I have enjoyed reading it several times now. The language is unusual. It is told from the viewpoint of a young girl; younger, I think, in the book than in the film.
The first line that really caught my attention was spoken by the husband of the family who agreed to keep the girl for the summer. his name is John Kinsella. Here’s the line; then I’ll give a little context.
“Many’s the man lost much just because he missed a perfect opportunity to say nothing.”
John Kinsella’s wife, Edna, agreed to let a very nosy neighbor take the girl home early from a wake. The neighbor abused Edna’s trust by asking the girl a flock of inappropriate questions. That is what John Kinsella is referring to.
‘Strange things happen,’ he says. ‘A strange thing happened to you tonight, but Edna meant no harm. It’s too good, she is. She wants to find the good in others, and sometimes her way of finding that is to trust them, hoping she’ll not be disappointed, but she sometimes is.’
He laughs then, a queer, sad laugh. I don’t know what to say. ‘You don’t ever have to say anything,’ he says. ‘Always remember that as a thing you need never do. Many’s the man lost much just because he missed a perfect opportunity to say nothing.’
“Always remember that as a thing you never need do,” he says.
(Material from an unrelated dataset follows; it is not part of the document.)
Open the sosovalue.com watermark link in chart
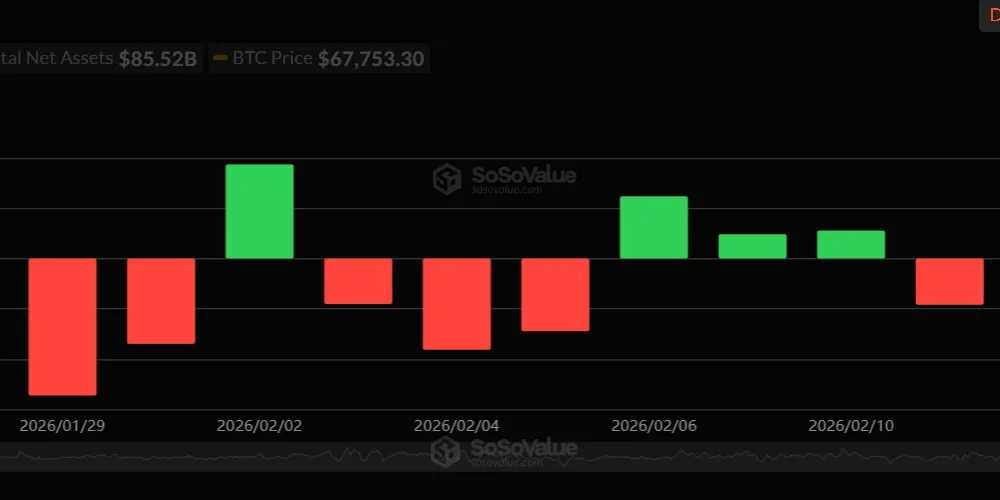 pos(506,189)
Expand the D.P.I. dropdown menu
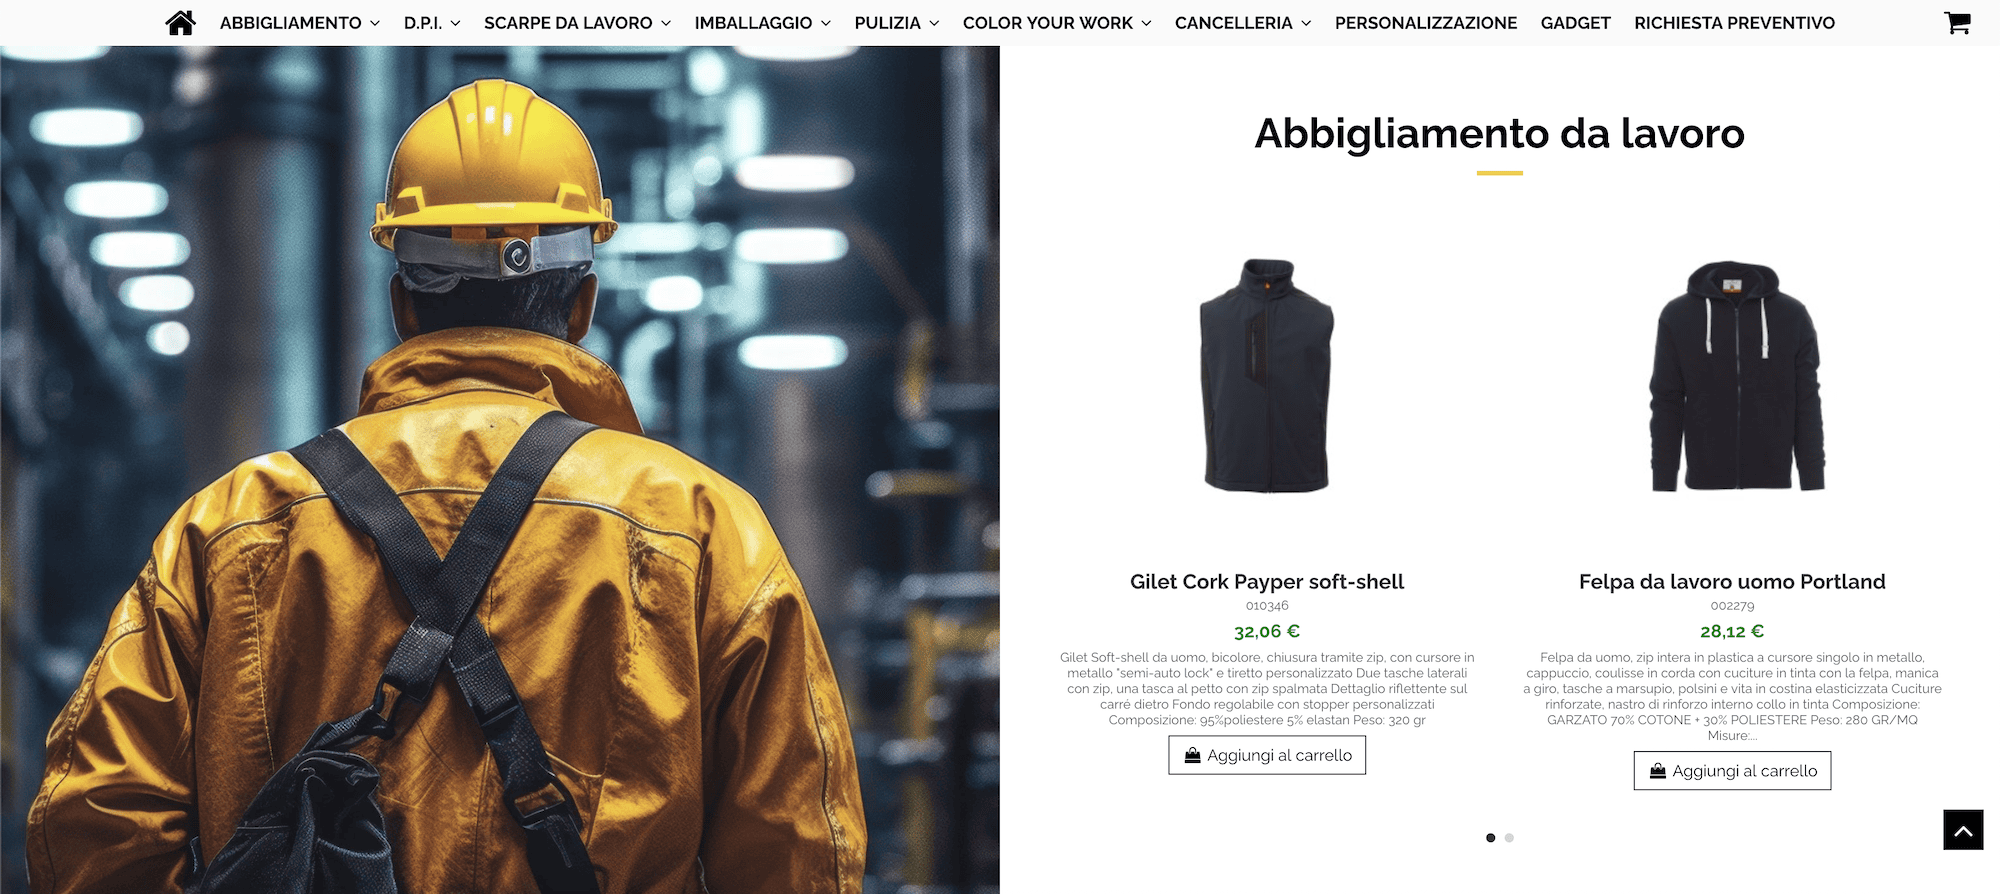The width and height of the screenshot is (2000, 894). 432,23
That is the lesson that belongs with the proverb which begins, :Many’s the man…”
The summer ends—a truly wonderful summer for the Kinsellas and for the girl—and it is time for her to be taken home. Her mother is immediately suspicious.
‘What happened at all?’ Ma says, now that the car is gone.
‘Nothing,’ I say
.
‘Tell me.’
‘Nothing happened.’ This is my mother I am speaking to but I have learned enough, grown enough, to know that what happened is not something I need ever mention. It is my perfect opportunity to say nothing.
Look at the sequence of the girl’s reflections. “Learned enough to know, grown enough to know…” And then her conclusion. This is it; this is the time. “It is my perfect opportunity to say nothing.
The girl grew up in a lot of other ways, too, but this is the first one that caught my eye and the one I still like best. The perfect opportunity to say nothing.